Data excerpts:
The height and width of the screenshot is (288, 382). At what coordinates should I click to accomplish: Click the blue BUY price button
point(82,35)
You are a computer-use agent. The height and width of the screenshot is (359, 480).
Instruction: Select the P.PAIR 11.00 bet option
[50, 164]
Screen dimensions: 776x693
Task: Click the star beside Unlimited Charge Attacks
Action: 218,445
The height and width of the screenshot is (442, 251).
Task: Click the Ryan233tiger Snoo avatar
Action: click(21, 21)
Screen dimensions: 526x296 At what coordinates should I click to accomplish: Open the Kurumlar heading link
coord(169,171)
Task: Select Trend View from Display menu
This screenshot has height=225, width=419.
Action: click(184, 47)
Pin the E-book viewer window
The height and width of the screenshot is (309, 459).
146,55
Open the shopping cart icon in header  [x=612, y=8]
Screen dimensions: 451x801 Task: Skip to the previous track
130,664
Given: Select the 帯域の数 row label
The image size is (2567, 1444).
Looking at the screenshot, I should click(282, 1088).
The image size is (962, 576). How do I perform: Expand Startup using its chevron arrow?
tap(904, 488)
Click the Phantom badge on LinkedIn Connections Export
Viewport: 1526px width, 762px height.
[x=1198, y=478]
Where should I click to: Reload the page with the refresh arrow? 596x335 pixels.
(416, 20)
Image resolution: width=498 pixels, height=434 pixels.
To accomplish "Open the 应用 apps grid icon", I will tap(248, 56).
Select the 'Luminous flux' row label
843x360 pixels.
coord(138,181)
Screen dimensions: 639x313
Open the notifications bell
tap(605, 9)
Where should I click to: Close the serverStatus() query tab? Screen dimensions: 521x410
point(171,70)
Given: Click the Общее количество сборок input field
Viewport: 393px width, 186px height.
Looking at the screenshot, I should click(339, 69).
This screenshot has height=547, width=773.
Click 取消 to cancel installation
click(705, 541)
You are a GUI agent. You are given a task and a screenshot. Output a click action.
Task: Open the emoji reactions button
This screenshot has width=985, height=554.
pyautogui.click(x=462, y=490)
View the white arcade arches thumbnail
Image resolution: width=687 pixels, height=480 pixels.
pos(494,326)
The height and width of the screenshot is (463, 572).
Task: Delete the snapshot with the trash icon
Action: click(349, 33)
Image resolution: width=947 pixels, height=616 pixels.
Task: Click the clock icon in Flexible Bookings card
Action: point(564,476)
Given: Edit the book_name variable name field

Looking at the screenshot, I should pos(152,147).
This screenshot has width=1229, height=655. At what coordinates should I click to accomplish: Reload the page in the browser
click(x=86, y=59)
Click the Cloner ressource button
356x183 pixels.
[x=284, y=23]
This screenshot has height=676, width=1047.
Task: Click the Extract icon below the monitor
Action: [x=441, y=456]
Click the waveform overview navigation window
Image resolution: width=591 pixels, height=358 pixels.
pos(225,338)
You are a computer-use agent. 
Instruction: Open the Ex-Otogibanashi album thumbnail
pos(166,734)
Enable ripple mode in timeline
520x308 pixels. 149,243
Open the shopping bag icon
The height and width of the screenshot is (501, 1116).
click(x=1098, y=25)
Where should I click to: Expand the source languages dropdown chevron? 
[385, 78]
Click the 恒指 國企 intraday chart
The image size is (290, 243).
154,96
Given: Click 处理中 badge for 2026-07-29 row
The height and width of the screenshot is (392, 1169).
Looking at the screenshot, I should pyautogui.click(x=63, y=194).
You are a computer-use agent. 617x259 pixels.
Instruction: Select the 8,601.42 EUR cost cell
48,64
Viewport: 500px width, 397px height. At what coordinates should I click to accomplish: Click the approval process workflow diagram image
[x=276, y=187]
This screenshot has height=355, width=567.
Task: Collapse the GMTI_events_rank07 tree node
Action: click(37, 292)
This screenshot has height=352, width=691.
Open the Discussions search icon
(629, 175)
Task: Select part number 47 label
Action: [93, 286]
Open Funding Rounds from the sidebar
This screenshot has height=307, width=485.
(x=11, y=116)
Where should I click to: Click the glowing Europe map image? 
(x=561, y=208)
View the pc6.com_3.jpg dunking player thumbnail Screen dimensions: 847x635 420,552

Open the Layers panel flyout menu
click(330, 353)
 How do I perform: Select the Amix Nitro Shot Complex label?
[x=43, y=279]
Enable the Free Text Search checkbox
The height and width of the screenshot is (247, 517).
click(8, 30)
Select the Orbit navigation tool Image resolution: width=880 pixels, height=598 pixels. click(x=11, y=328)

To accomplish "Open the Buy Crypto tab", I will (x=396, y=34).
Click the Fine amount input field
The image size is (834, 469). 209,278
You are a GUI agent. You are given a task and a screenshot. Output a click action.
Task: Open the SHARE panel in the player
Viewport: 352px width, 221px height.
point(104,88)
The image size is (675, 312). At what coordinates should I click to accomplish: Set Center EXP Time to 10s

Directions for this task: Among the lines above, repeat exactly those from the line with "Given: Edit the book_name variable name field" to the line with "Given: Click 处理中 badge for 2026-07-29 row", counting both ends.

Response:
Given: Edit the book_name variable name field

Looking at the screenshot, I should pos(152,147).
This screenshot has width=1229, height=655. At what coordinates should I click to accomplish: Reload the page in the browser
click(x=86, y=59)
Click the Cloner ressource button
356x183 pixels.
[x=284, y=23]
This screenshot has height=676, width=1047.
Task: Click the Extract icon below the monitor
Action: [x=441, y=456]
Click the waveform overview navigation window
Image resolution: width=591 pixels, height=358 pixels.
pos(225,338)
You are a computer-use agent. 
Instruction: Open the Ex-Otogibanashi album thumbnail
pos(166,734)
Enable ripple mode in timeline
520x308 pixels. 149,243
Open the shopping bag icon
The height and width of the screenshot is (501, 1116).
click(x=1098, y=25)
Where should I click to: Expand the source languages dropdown chevron? 
[385, 78]
Click the 恒指 國企 intraday chart
The image size is (290, 243).
154,96
Given: Click 处理中 badge for 2026-07-29 row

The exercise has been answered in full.